● EXERCISE DESCRIPTION: Duplicate the material from the line with "This screenshot has" up to and including the line with "Looking at the", keeping every line unchanged.

● INPUT FOR THIS TASK:
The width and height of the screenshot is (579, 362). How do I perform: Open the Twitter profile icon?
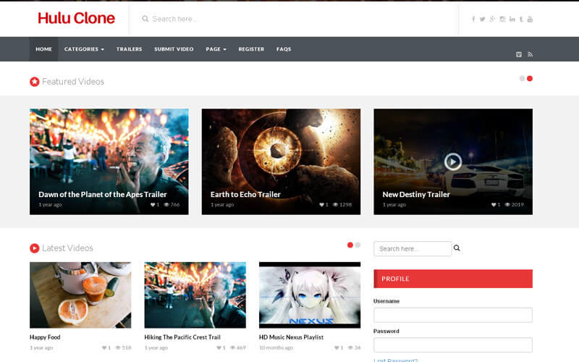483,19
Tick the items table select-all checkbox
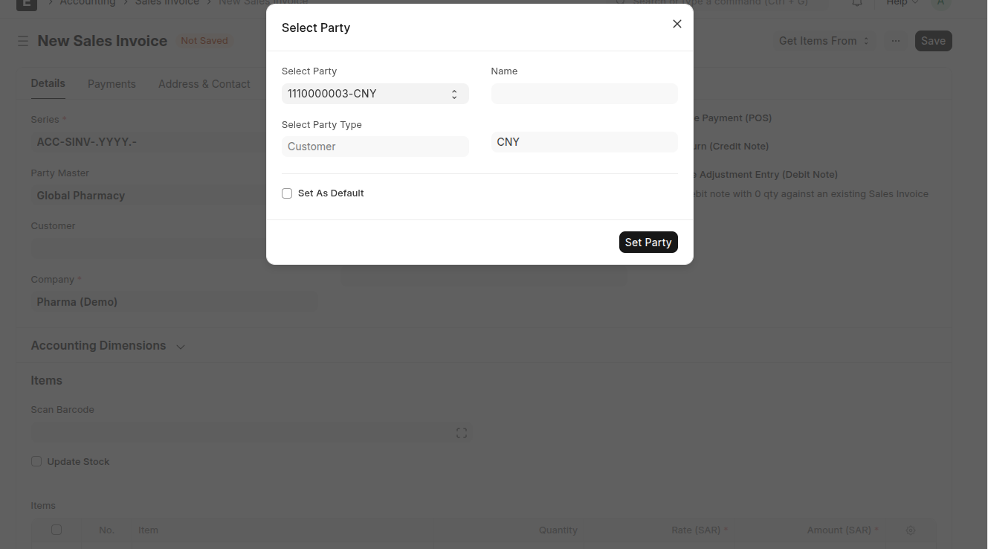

---

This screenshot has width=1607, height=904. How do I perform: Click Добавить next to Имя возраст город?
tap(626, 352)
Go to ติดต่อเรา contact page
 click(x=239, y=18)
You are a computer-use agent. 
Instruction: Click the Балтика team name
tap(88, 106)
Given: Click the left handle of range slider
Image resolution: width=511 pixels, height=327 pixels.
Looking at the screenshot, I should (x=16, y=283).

---

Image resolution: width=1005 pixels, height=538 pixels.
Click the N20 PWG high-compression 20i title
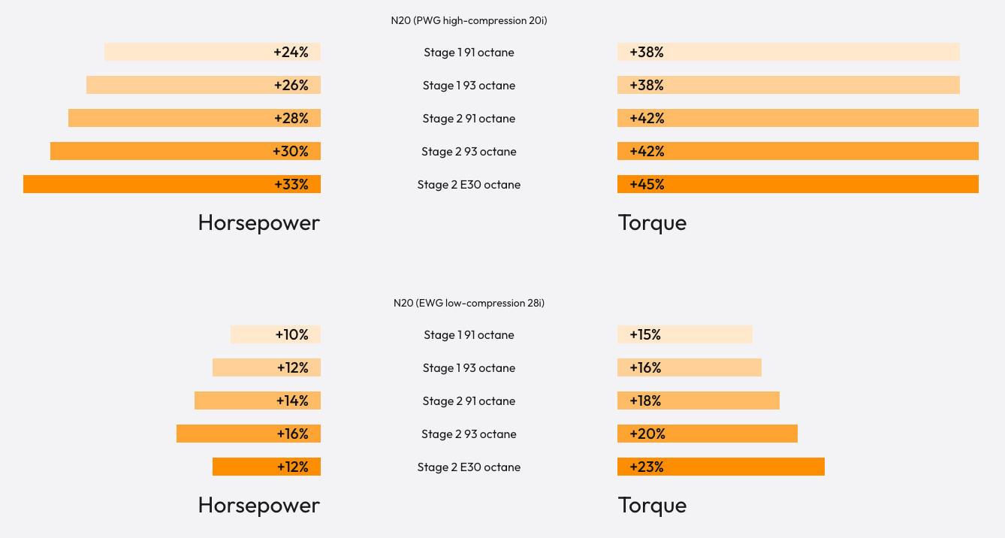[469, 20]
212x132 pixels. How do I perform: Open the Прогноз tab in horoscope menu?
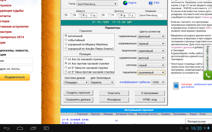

● EXERCISE RESPONSE:
This screenshot has width=1607, height=904. How do I perform: Click Добавить next to Имя возраст город?
tap(626, 352)
Go to ติดต่อเรา contact page
 click(x=239, y=18)
You are a computer-use agent. 
Instruction: Click the Балтика team name
tap(88, 106)
Given: Click the left handle of range slider
Image resolution: width=511 pixels, height=327 pixels.
Looking at the screenshot, I should (x=16, y=283).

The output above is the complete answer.